La belle initiative de Christophe Ghristi, directeur artistique du Théâtre du Capitole, de prolonger la saison cruellement amputée de sa vénérable institution a connu, ce 6 juillet, une éclatante mise en orbite. Jordi Savall et deux de ses ensembles ont attiré un public assoiffé de musique qui a, pour la plupart, découvert et acclamé un répertoire rare et flamboyant, ressuscité par le grand musicien catalan et ses brillants compagnons.
Jordi Savall, direction et dessus de viole – Photo Geri Born –
Sous le titre « Villancicos Criollos », Jordi Savall offre un feu d’artifice de pièces musicales et vocales datant de 1550 à 1780 et nées de la rencontre des cultures dans la péninsule ibérique et en Amérique latine. Comme il l’indique lui-même avec passion et générosité, ce « Métissage musical » porte encore de nos jours un message signifiant d’humanité et d’entente mutuelle. La fusion inespérée de la culture des colonisateurs et celle des colonisés ne cesse de surprendre et d’éblouir. Comme le dit Jordi Savall en fin de concert, on peut s’étonner de la gaieté des chants créés par les peuples soumis à un esclavage souvent cruel. Néanmoins cette expression culturelle était la seule qui leur permettait de s’échapper vers une liberté intérieure. Sage remarque !
Afin de rendre justice à ces témoignages hauts en couleurs Jordi Savall réunit deux de ses ensembles spécifiquement créés pour chaque répertoire, ici les voix de la Capella Reial de Catalunya et les instruments d’Hespèrion XXI. Le nec plus ultra de ces musiciens se place ainsi au service d’un programme à la fois intelligent et sensible. Présentée sous la forme de quatre modules mixtes alternant pièces instrumentales et pièces vocales, cette succession de partitions habilement reconstituées par le grand musiciens catalan aborde des territoires variés et des couleurs d’une incroyable richesse expressive.
A noter l’implication personnelle et virtuose de Jordi Savall et son dessus de viole dans les improvisations qui épicent ce programme exigeant. Saluons les qualités, déjà bien connues, des musiciens qui composent Hespèrion XXI, rompus à ce type d’exercices. Les mêmes niveaux d’excellence sont tutoyés par les chanteurs de la Capella Reial de Catalunya. Un cas particulier doit néanmoins être souligné, celui de la jeune soprano Lixsania Fernández qui joue également le ténor de viole et rejoint ainsi les traditions anciennes d’exécution de ces musiques. Bravo à elle !
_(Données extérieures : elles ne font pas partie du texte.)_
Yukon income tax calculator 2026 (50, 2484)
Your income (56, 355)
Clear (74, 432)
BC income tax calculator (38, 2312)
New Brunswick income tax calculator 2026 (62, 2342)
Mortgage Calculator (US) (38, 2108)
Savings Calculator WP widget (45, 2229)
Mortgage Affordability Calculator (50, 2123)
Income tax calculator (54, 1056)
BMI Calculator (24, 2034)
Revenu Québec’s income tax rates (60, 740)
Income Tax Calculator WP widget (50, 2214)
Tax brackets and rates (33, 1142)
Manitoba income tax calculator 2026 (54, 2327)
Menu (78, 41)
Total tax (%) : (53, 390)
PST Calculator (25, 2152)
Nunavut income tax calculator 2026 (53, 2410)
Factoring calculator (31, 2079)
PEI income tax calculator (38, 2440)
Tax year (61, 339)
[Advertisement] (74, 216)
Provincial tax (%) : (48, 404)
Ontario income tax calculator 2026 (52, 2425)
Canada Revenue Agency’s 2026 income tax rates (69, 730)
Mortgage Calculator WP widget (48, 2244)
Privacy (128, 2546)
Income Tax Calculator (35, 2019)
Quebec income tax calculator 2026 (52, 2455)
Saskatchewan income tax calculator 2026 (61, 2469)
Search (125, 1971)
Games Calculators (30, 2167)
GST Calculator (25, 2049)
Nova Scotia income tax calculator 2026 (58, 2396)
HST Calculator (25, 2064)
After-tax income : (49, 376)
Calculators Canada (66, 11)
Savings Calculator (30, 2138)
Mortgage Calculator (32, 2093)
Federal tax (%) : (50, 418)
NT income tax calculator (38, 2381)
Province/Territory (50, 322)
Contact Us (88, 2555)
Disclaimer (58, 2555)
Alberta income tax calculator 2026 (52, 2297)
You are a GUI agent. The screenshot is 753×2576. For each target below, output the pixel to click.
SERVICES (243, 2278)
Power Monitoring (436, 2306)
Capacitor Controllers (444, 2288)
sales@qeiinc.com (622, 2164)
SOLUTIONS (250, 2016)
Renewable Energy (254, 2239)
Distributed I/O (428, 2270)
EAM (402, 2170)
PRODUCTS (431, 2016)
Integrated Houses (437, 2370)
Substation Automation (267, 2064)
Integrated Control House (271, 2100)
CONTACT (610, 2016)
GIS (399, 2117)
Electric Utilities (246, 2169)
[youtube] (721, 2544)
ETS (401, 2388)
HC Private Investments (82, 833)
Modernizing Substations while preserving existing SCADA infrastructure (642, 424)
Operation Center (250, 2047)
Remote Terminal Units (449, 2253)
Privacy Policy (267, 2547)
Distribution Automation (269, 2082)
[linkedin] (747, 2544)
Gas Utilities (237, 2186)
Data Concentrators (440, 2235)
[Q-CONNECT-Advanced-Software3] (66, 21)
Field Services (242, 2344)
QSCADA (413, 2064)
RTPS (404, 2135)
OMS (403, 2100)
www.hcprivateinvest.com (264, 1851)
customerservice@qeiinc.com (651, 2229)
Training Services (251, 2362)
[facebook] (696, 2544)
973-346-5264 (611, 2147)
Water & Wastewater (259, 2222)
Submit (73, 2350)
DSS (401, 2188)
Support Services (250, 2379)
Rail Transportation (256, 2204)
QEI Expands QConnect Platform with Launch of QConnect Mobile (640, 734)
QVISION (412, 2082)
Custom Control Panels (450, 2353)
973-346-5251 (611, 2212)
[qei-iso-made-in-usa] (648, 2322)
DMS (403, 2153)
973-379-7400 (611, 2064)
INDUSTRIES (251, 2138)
Le premier groupe de pièces mixtes qui ouvre le concert souligne la joie de la danse avec des noms de compositeurs assez connus, comme Antonio de Cabezón, Mateo Flecha ou encore Luis Milán. Une certaine nostalgie émane de la section suivante au cours de laquelle la langue quechua s’introduit dans un rituel signé d’un certain Juan Pérez Bocanegra. Jordi Savall improvise là sur sa viole d’étranges et subtils chants d’oiseau.
L’émotion caractérise la chanson rituelle indienne en langue Moche déclamée avec sensibilité par le ténor Victor Sordo, alors que la chacona mieux connue, « A la vida bona », ramène la bonne humeur. La dernière section, essentiellement chantée, se conclut sur la savoureuse guaracha (genre musical né à Cuba) : « Ay, que me abraso, ay », agrémenté d’un solo tonitruant de sacqueboute, délivré avec autorité par Daniel Lassalle. Un sourire parcourt toute la salle qui éclate en applaudissements enthousiastes.
Le succès est tel que les musiciens se lancent dans un doublet de bis, dont un de nouveau en langue quechua. Le bis final rend honneur à Mateo Flecha et l’une de ses Insaladas, ces pièces aussi variées que le plat dont elle tire son nom.
Cette première soirée de bonheur des Nuits d’Eté, acclamée pendant de longues minutes, constitue la meilleure des introductions de ce nouveau festival qui devrait connaître un grand succès.